Possibly I had an incomplete description of the problem but the use of
"point" brought up the problem of "how big is a point?".
Your definitions below do help -and also make the problem more
interesting for n>3
Don
On 2017-08-20 7:33 AM, Murray Eisenberg wrote:
Re Don Kelly’s comment:
NO the ball of radius r at a point p in n-space is the set of all points of
distance strictly less than than r from p;
the disk of radius r at a point p in n-space is the set of all points
of distance at most r from p.
“Infinitesimal” has utterly nothing to do with it, nor does transfinite math (although the set of points in such a ball, or such a disk, is definitely infinite and, in fact, uncountable.
Re Jimmy Gauvin’s comment:
It is utterly trivial to prove that a ball (or disk) in euclidean n-space
is convex. It requires nothing more than what is commonly taught in standard
courses in sophomore linear algebra today. Specifically, basic properties of
the euclidean norm, including the triangle inequality.
On 2Sat, 19 Aug 2017 18:03:49 -0700,Don Kelly <[email protected]
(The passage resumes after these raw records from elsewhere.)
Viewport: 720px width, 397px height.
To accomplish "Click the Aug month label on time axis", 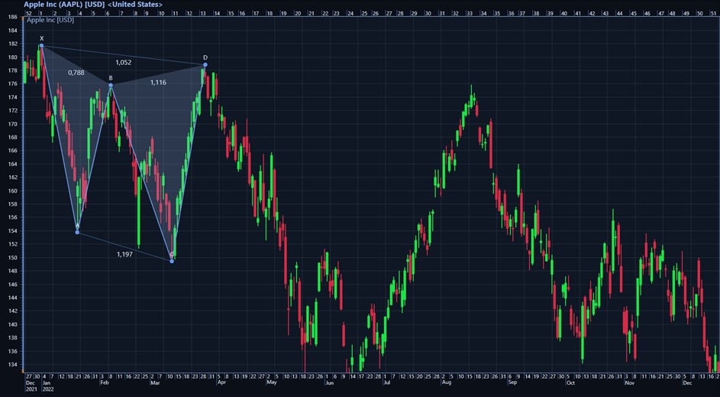I will tap(444, 385).
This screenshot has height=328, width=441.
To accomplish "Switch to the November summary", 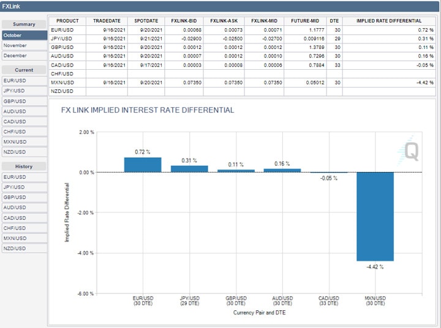I will coord(24,45).
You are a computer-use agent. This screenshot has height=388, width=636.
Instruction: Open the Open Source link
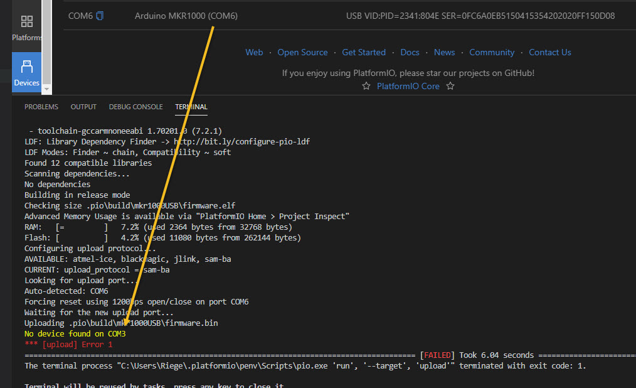click(302, 52)
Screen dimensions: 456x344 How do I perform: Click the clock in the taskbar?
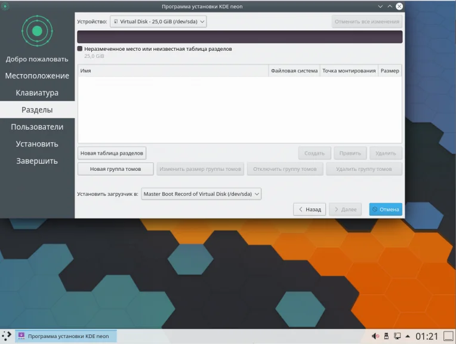[x=427, y=336]
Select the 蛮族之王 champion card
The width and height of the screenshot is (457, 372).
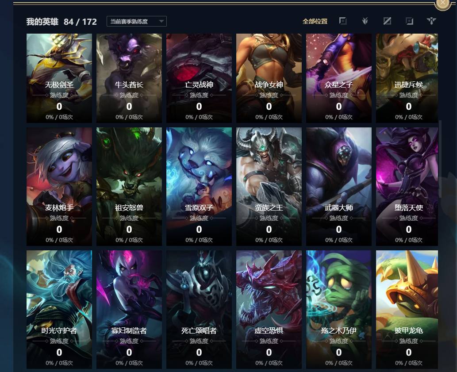coord(269,186)
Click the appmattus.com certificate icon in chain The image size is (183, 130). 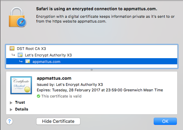tap(28, 61)
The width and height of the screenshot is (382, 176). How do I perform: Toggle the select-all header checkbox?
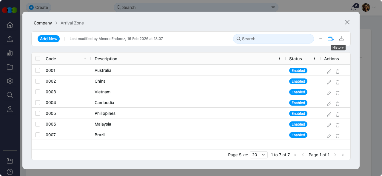[38, 58]
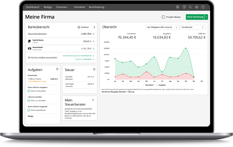
Task: Expand the arrow beside Neue Rechnung
Action: [206, 17]
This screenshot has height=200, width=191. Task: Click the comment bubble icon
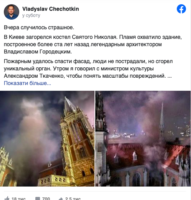click(38, 198)
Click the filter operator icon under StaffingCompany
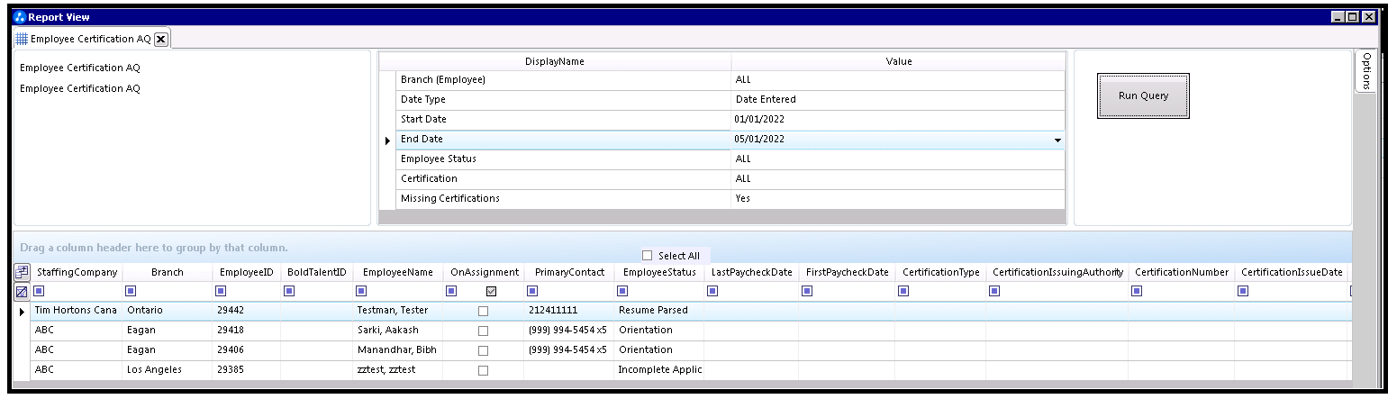Viewport: 1397px width, 399px height. (x=39, y=291)
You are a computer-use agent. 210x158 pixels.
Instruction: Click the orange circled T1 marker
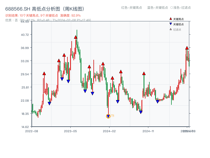pyautogui.click(x=108, y=116)
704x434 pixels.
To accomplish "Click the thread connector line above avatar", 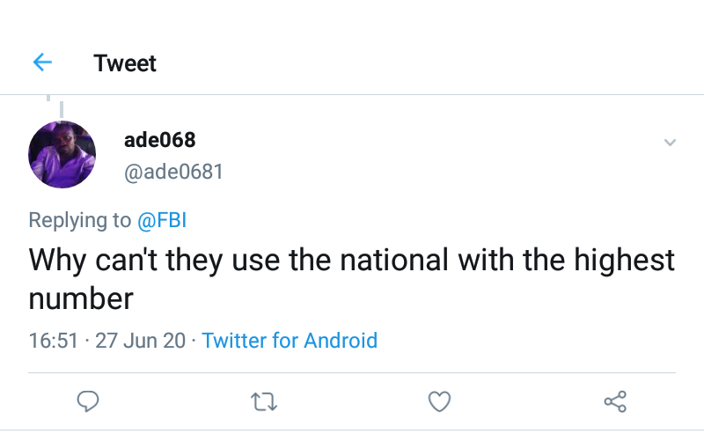I will click(x=61, y=107).

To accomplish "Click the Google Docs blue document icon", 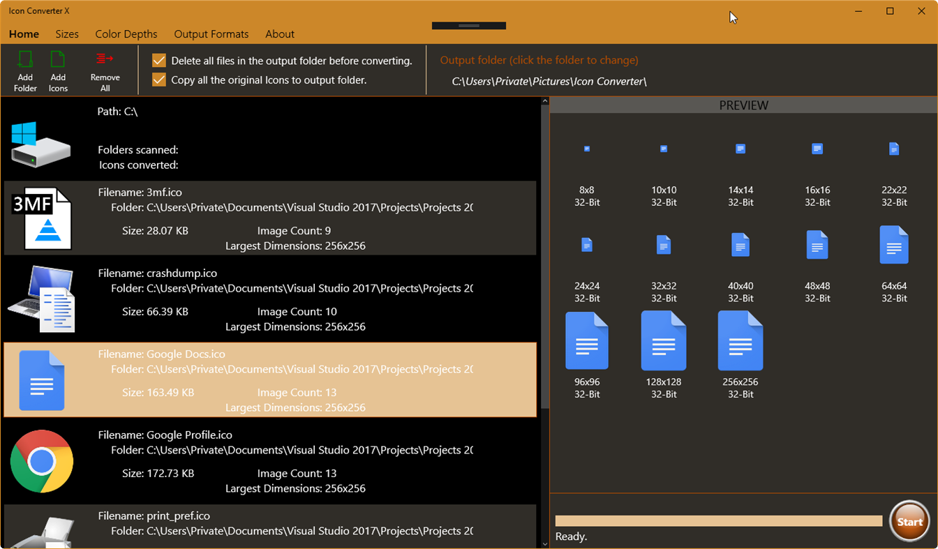I will 42,380.
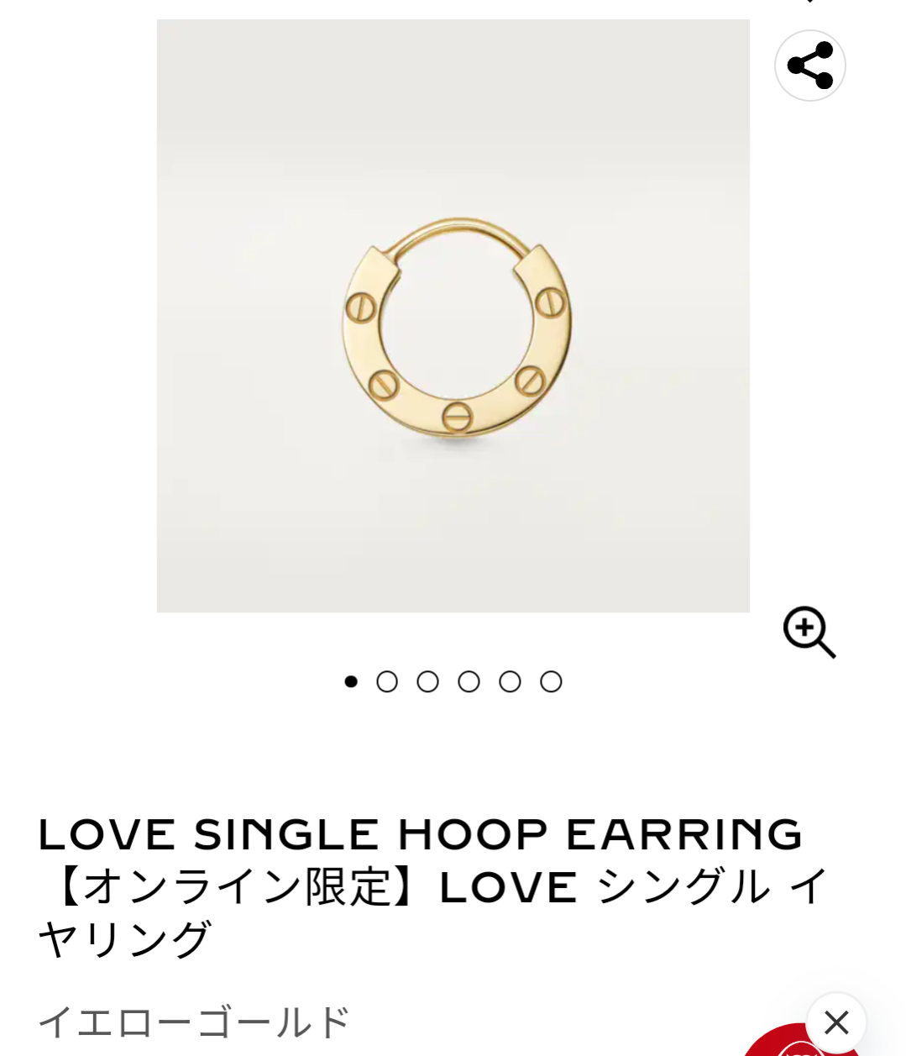Screen dimensions: 906x1056
Task: Open the share options for this earring
Action: click(809, 66)
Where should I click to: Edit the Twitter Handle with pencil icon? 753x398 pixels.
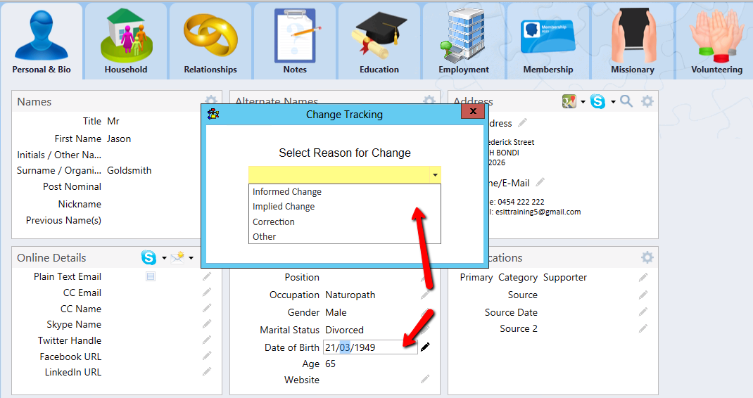pos(207,340)
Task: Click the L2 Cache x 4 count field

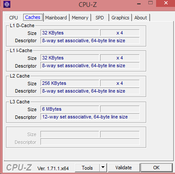Action: point(120,83)
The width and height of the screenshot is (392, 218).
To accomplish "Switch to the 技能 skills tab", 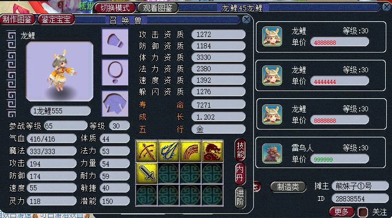I will (240, 150).
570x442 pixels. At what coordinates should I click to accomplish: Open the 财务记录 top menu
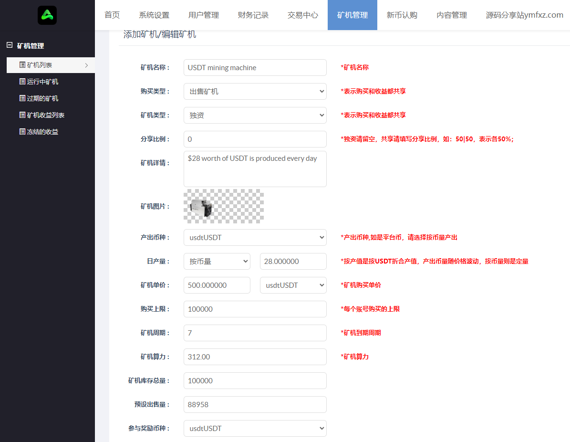coord(253,15)
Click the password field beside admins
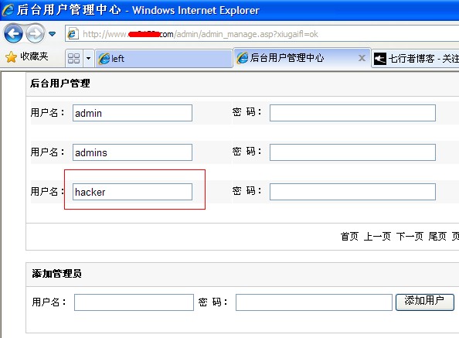Screen dimensions: 459x338 pos(352,152)
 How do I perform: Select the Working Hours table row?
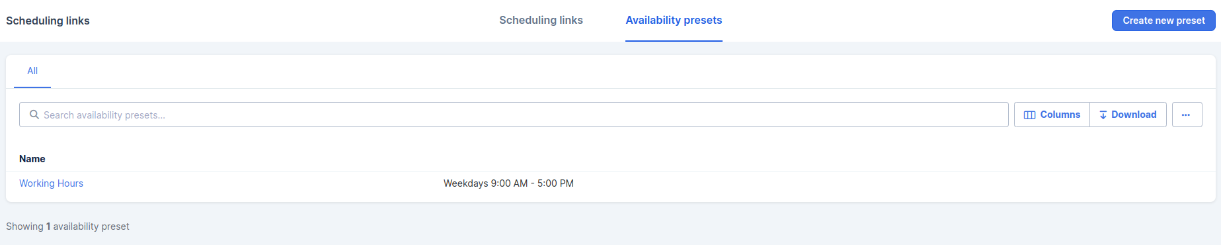tap(611, 183)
<mailto:[email protected]>> wrote:
If one considers a point as infinitesimal -as usually considered-, then
we have an infinite number of points at an infinitesimal distance from
the origin and at a larger distance from the origin there are still an
infinite number of points on the surface and an infinite number of
points enclosed . Isn't this getting into transfinite math?
What's the point?
Don Kelly
On 2017-08-15 8:23 PM, Jimmy Gauvin wrote:
The construction of the sphere implies it cannot be convex but you will
have to find a topologist to prove it to you.
The sphere is the collection of points whose distance to the origin is
equal to the radius of the sphere.
The ball or volume is comprised of the points whose distance to the origin
is equal or smaller than the radius of the sphere.
——
Murray Eisenberg [email protected]
Mathematics & Statistics Dept.
Lederle Graduate Research Tower phone 240 246-7240 (H)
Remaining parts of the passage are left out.